##### PROVIDED TEXT

But the real, or at least the most culturally important reason, is the loss of a certain archetype of American life. A glance at the “homey” details in Hirsch’s travelogue gives us some clues.

Diana is a real pistol. In addition to teaching and travelling, she grinds her own corn, roasts her own coffee beans, and shops at the local market, though the native’s viands are often not good enough (“They have no taste!” she scoffs at one vendor).

Her house is surrounded by a “mess” of trees, chilies, and herbs: “This is a mess. This is how I like it; nature interspersed with things to eat.” She is full of opinions, and not shy to offer them, often at the top of her lungs:

“The Spanish f—-ed everything up! The only thing they did right was seduce the pig.”

“You want to start by flavoring the oil. Flavor! At every stage, flavor!”

“People cook the shrimp too much and never cook the sauce enough.”

“They add so much chili it burns your mouth. There’s a type of bravado around how much you can handle. But that is a palate killer.”

And there’s plenty of mezcal, which he “is quick to press on – not offer – her guests.” But she must restrict herself: “I only allow myself two ounces a week. There’s nothing worse than these funky old ladies who have hit the bottle.”

She may not be a “funky old lady,” but she is, in fact, a Tough Old Bird, scrawny and beaky,[8] ready to have her neck wrung and then dropped into a pot of coq au vin. Think Vanessa Redgrave as suffragist Olive Chancellor in The Bostonians [7] (1984),[9] or Amanda Plummer as Honey Bunny [8] in Pulp Fiction [9] (minus Pumpkin, of course).

She crops up throughout Camille Paglia’s Sexual Personae [10] (Yale, 1990) – she is, indeed, Diana! – and Paglia is somewhat of one herself.[10] I suspect, and I suspect Paglia would agree, that though they were suffragette leaders, they have now, with the triumph of Second Wave Feminism, become angry, tenured Academic Lesbians and Gender Fluid Students demanding protection from micro-aggressions, and bitter Career Women wondering why that invisible glass ceiling is still keeping them in their place.

The Tough Old Bird often has a male counterpart – ironically, it’s the Academic or Career Woman who is companionless. He’s not so much Pumpkin to Honey Bunny as quiet and largely useless Pa Abner to Ma Abner (Appalachia), or Pa Kettle to Ma Kettle (rural Washington state).

The examples show that by the ‘40s, she was usually found only among the lowest classes. Among the upper classes, the NPR/PBS crowd, he now finds he must fend for himself; Vermont’s Christopher Kimball, bow tie tightly wound about his pencil neck, banging around the house alone, trying to figure out this cooking business in his “Test Kitchen.”

But by and large, the upper classes no longer produce Teddy Roosevelt-style roustabouts, bursting with Emersonian self-reliance, reveling in doing their own hunting, cooking, and cleaning “up at the cabin,” but now prefer to just hire immigrants to do the chores: shopping (or hunting; no longer done with the help of the “native guide”), cleaning (house, pool, and yards) and, of course, the cooking.[11]

We no longer seem to have the archetype of the Bold Aryan Woman who slashes through the jungle, dragging her man behind her (Kate Hepburn and Bogart), masters the native cuisine, and brings it back home for our enjoyment, improved and far superior to anything that’s supposedly “authentic” because made by some native.

##########
##### INFORMATION GIVEN

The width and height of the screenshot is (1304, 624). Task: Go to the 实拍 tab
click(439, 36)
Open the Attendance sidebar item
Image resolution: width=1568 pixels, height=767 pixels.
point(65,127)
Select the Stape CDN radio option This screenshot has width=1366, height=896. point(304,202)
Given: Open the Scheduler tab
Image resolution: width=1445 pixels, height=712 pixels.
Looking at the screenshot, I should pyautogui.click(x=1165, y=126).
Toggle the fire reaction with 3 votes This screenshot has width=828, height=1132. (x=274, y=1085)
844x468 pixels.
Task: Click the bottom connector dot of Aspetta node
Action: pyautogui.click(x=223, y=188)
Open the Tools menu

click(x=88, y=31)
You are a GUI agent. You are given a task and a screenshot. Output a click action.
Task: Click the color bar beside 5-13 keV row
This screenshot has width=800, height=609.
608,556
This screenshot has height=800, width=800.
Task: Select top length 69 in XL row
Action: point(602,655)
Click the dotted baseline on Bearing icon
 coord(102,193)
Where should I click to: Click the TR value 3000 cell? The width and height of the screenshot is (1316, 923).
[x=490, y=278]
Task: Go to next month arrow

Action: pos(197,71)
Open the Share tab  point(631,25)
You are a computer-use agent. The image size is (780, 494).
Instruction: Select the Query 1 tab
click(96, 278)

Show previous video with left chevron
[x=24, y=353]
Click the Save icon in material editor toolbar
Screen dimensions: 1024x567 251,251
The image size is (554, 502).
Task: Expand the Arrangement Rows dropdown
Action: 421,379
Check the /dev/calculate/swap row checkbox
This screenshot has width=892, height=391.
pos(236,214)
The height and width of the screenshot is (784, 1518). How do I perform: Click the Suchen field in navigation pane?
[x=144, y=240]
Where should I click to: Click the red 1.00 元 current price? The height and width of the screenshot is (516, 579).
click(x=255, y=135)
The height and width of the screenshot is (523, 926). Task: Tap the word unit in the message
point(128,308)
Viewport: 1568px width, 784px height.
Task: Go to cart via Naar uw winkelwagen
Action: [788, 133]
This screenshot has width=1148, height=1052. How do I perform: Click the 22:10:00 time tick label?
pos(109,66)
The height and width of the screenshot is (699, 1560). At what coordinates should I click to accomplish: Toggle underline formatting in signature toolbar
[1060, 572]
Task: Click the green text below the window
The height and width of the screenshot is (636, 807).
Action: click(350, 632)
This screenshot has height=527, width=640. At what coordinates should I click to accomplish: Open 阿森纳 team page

##########

OBJECTIVE A :: Decide whether each statement agrees with the passage, answering yes or no and quoting the words that settle it: (i) Diana limits herself to two ounces of mezcal a week. (ii) Diana buys her coffee beans already roasted. (iii) By the '40s, the Tough Old Bird was usually found only among the upper classes.
OBJECTIVE B :: According to the passage, what does Diana say people cook too much?
OBJECTIVE C :: Return the part of the passage that begins at the words "But by and large, the" and ends after the words "by some native.".
Answer from the passage alone.

CORRECT ANSWER A ::
(i) Yes: "I only allow myself two ounces a week."
(ii) No: "roasts her own coffee beans"
(iii) No: "by the ‘40s, she was usually found only among the lowest classes."

CORRECT ANSWER B :: The shrimp.

CORRECT ANSWER C ::
But by and large, the upper classes no longer produce Teddy Roosevelt-style roustabouts, bursting with Emersonian self-reliance, reveling in doing their own hunting, cooking, and cleaning “up at the cabin,” but now prefer to just hire immigrants to do the chores: shopping (or hunting; no longer done with the help of the “native guide”), cleaning (house, pool, and yards) and, of course, the cooking.[11]

We no longer seem to have the archetype of the Bold Aryan Woman who slashes through the jungle, dragging her man behind her (Kate Hepburn and Bogart), masters the native cuisine, and brings it back home for our enjoyment, improved and far superior to anything that’s supposedly “authentic” because made by some native.